2024-03-03 – Das christliche Menschenbild – was ist das überhaupt?
Letzte Woche habe ich aus den Medien erfahren: die katholische Deutsche Bischofskonferenz hat sich klar vom Rechtsextremismus distanziert und warnt vor der Wahl einer Partei, die eine völkisch-nationalistische Ideologie propagiert. Dabei beruft sie sich auf das christliche Menschenbild.
Und da stehe ich wieder einmal vor der Frage: Was genau soll das sein: Christliches Menschenbild? Und was sagt die Bibel dazu?

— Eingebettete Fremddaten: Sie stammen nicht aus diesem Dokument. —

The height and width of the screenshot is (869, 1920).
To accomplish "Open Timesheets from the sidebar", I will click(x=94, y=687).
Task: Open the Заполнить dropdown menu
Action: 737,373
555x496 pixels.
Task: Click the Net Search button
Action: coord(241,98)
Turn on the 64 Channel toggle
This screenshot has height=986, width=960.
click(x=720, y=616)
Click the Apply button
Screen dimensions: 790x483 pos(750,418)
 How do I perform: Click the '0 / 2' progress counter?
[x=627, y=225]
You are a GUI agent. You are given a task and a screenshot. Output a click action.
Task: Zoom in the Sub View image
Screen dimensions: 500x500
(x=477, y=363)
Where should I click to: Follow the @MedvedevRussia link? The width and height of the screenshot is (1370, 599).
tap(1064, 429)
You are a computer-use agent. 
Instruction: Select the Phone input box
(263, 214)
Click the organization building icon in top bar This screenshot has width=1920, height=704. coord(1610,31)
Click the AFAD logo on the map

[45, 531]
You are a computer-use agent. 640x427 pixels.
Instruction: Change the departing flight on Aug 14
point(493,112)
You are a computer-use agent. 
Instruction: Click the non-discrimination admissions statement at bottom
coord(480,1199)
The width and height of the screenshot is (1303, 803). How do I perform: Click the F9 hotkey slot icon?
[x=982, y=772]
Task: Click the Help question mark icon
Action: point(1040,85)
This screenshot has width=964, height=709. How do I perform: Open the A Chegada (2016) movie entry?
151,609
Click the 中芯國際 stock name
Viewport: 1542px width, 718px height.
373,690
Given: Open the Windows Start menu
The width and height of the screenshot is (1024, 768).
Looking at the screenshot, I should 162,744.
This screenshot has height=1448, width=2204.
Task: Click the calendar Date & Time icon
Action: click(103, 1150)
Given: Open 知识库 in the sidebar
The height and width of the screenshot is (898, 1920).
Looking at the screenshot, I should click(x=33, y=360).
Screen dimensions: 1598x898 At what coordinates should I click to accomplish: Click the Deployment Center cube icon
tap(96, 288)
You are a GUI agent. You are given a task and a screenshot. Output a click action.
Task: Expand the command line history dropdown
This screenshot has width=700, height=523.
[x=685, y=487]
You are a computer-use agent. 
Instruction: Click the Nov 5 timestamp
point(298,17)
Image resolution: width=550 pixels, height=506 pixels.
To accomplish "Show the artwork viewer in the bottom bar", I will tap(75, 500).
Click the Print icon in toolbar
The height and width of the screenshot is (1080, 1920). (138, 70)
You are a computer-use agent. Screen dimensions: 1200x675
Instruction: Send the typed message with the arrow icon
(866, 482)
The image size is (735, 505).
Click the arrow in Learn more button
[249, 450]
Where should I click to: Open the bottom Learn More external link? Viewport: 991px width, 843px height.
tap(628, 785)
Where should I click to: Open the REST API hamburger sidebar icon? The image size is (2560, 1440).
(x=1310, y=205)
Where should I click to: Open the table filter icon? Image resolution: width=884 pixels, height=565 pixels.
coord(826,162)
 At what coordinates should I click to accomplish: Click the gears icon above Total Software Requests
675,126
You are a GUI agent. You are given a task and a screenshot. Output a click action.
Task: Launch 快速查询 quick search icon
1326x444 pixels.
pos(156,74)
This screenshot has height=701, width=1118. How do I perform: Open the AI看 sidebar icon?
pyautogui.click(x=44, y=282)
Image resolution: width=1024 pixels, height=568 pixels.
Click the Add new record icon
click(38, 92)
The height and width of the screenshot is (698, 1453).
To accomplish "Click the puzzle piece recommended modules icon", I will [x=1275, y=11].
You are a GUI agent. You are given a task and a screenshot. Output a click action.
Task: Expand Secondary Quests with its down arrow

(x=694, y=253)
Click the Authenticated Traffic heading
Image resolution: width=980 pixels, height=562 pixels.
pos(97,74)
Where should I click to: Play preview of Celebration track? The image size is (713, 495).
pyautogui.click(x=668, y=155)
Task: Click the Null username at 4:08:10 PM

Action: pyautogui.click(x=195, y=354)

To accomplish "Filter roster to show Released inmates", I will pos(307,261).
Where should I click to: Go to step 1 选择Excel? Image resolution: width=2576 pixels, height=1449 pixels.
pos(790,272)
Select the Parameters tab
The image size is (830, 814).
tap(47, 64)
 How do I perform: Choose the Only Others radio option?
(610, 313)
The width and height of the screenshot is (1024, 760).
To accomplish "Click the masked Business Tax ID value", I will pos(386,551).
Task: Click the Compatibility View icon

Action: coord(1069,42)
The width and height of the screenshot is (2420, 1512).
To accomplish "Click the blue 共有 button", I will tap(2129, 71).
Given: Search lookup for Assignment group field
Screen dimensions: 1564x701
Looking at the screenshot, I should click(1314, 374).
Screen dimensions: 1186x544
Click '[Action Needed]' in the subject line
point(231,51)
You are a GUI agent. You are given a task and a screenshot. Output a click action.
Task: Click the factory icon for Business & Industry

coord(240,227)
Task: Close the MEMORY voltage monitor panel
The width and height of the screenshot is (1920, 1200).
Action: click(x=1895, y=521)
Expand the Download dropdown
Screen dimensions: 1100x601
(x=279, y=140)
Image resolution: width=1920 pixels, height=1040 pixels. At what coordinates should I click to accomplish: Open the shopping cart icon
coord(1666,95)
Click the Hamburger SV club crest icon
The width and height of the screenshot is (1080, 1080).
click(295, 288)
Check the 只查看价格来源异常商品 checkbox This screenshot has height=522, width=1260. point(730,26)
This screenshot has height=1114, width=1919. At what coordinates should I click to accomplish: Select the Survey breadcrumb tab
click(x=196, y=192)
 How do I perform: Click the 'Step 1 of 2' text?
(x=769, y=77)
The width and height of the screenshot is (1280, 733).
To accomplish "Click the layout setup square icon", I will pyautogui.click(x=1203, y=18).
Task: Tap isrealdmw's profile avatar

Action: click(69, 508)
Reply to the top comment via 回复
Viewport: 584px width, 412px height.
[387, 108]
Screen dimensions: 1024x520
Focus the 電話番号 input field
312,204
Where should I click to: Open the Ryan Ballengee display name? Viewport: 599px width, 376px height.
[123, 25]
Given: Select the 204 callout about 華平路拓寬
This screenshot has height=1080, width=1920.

Schauen wir mal gleich an den Anfang, in die Schöpfungsgeschichte! Da steht in Kapitel 1, Vers 27: „Gott schuf den Menschen zu seinem Bilde… und schuf sie männlich und weiblich.“ Hier lese ich Erstens: Wir Menschen sind von Gott Geschaffene, und zwar als Individuen, jeder und jede Einzelne. Und alle haben wir die Möglichkeit einer direkten Beziehung zu Gott, ohne Unterschiede der Herkunft, der Hautfarbe, der Sprache, der Fähigkeiten, ja sogar der Religion. Jeder Mensch ist von Gott geschaffen und geliebt, genau wie ich selber, auch die, die ich nicht leiden kann.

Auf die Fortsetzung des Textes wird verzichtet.